* _REQUIRED TASKS_
(a) According to the article about Rose Ritch, what was the title of the Alliance for Academic Freedom's Aug. 24 statement?
(b) List every person mentioned by name in the article about Rose Ritch.
(c) Write the next part of the article about Rose Ritch, starting after its last sentence.

The Alliance for Academic Freedom (AAF), which describes itself as a group of more than 120 progressive and liberal academic scholars, have announced their support for Rose Ritch, who resigned from her position as USC student vice president earlier this month.

In an Aug. 24 statement titled “Are You Now or Have You Ever Been a Zionist?” the AAF noted that then-student president Truman Fritz faced calls for impeachment in June over allegedly racially insensitive remarks; Ritch also faced calls for impeachment for being silent on the matter. Several social-media users subsequently “attacked Ritch for supporting Israel,” including comments that read, “The president is trash and so is the VP who is a proud Zionist” and “not only is Rose a Zionist who indoctrinated the rest of [the student government] to be Zionists, she is also an above-the-waist-only bisexual.”

The AAF acknowledged that the USC administration did suspend Ritch’s July impeachment hearing after the Louis Brandeis Center sent a letter to the administration highlighting the various social-media comments directed at Ritch over her support for Israel. However, the AAF noted that the online attacks against Ritch still went on and led her to resign.

When such behavior occurs, faculty and administrators have a duty to intervene. USC’s administration was right to suspend Ritch’s impeachment trial,” the statement read. “It was regrettably not until after her resignation that USC president Carol Folt issued an admirable statement calling the treatment of Ritch ‘unacceptable,’ acknowledging antisemitism at USC, and supporting a university-wide initiative by the USC Shoah Foundation to counter hate.”

However, the AAF argued that the fact that Ritch was driven to resign “shows that the administration and faculty failed to speak out forcefully and early enough to ensure that Ritch could assume the vacated presidency. When political speech crosses over into the harassment of an individual, whether in person or online, universities need to act swiftly. They should have procedures in place for reporting incidents of harassment and intimidation and should immediately take steps to end such behavior.”

* _DATASET RECORDS_
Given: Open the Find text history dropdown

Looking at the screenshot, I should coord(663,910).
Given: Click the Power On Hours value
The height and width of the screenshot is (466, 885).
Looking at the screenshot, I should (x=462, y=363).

==

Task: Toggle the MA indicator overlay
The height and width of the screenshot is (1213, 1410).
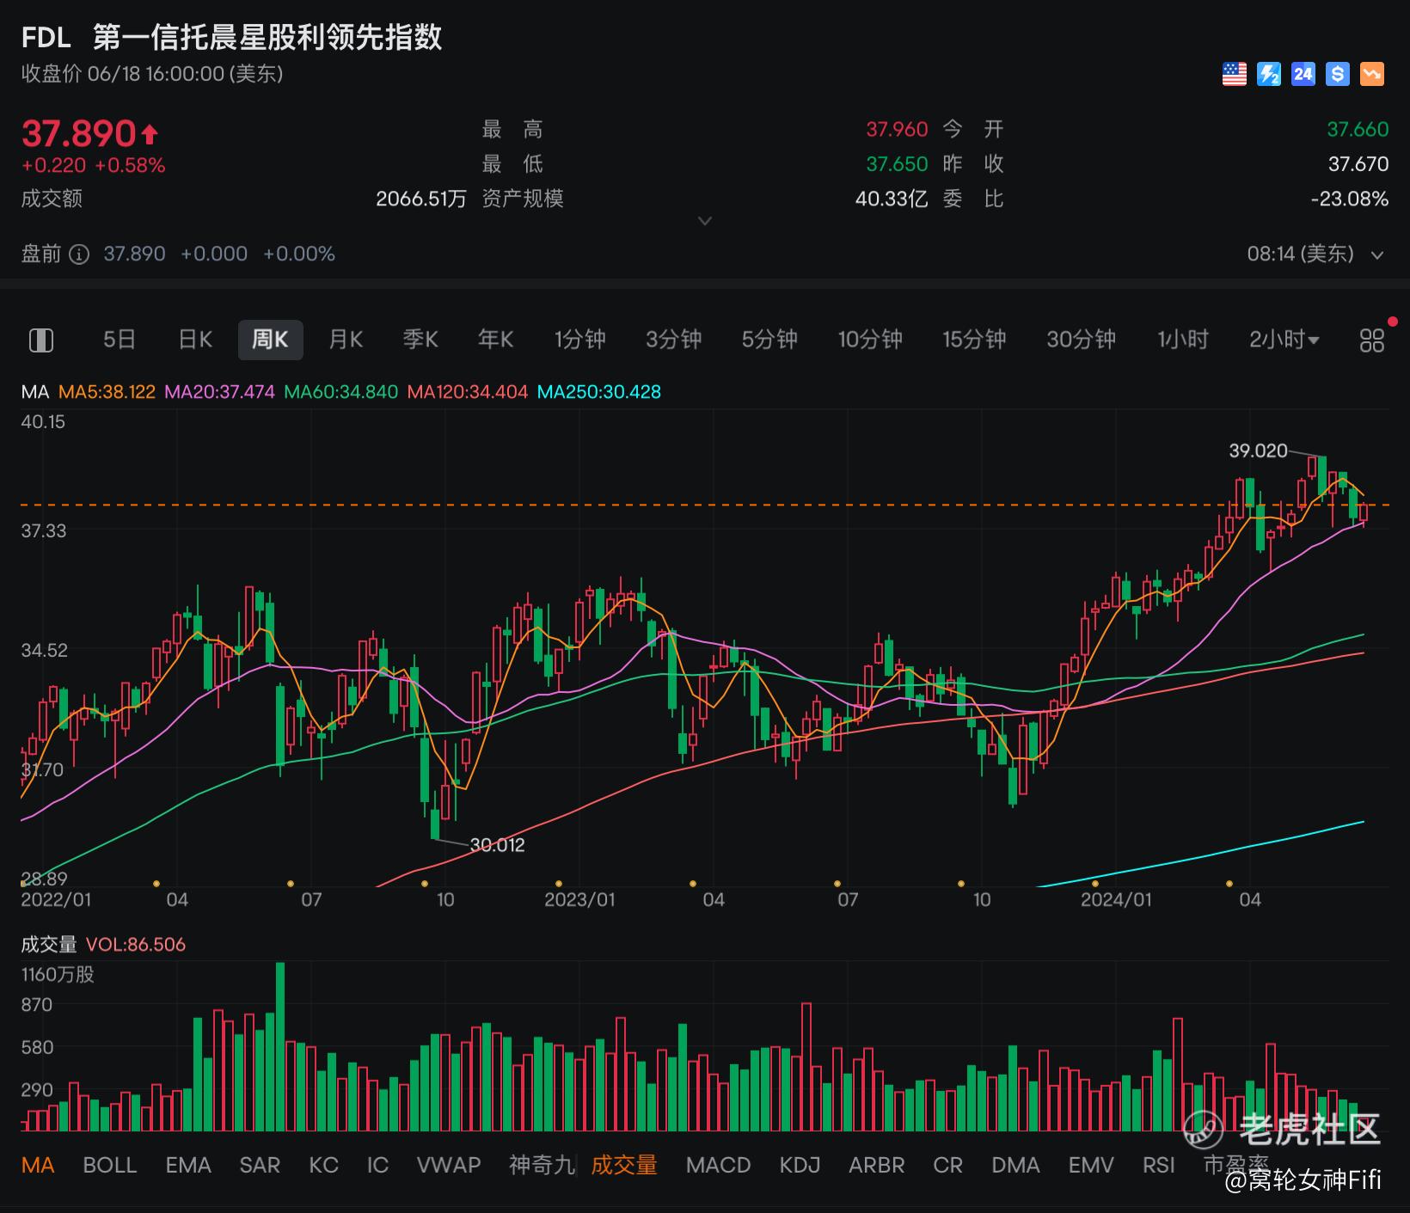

* _NUMBERED ANSWERS_
(a) “Are You Now or Have You Ever Been a Zionist?”

(b) Rose Ritch, Truman Fritz, Carol Folt

(c)
It added that Ritch is one of many examples of pro-Israel students who have been harassed on college campuses and highlights the need for college campuses to better inform their students about the Israel-Palestinian conflict and about Zionism.

“Whatever one’s view, students who would invoke issues such as Zionism and the Israeli-Palestinian conflict in arguing with one another ought to learn much more about it, so as to avoid falling into the kinds of uninformed caricatures or oversimplified assertions that, in Ritch’s case and others, have led to the demonization of others,” the statement read. “Students, indeed, should wrestle with the competing historical and political claims of the many different parties in the conflict to understand why hatred frequently manifests itself around these issues.”

The statement concluded: “The convergence of hostility to the state of Israel, rising campus intolerance, and social-media harassment campaigns has created a toxic environment on some campuses—leading, as they did here, to violations of academic freedom and fair treatment. It is important that university administrators and faculty nationwide develop policies and the nerve to speak forcefully against the bullying, online or in person, based on political ideologies.”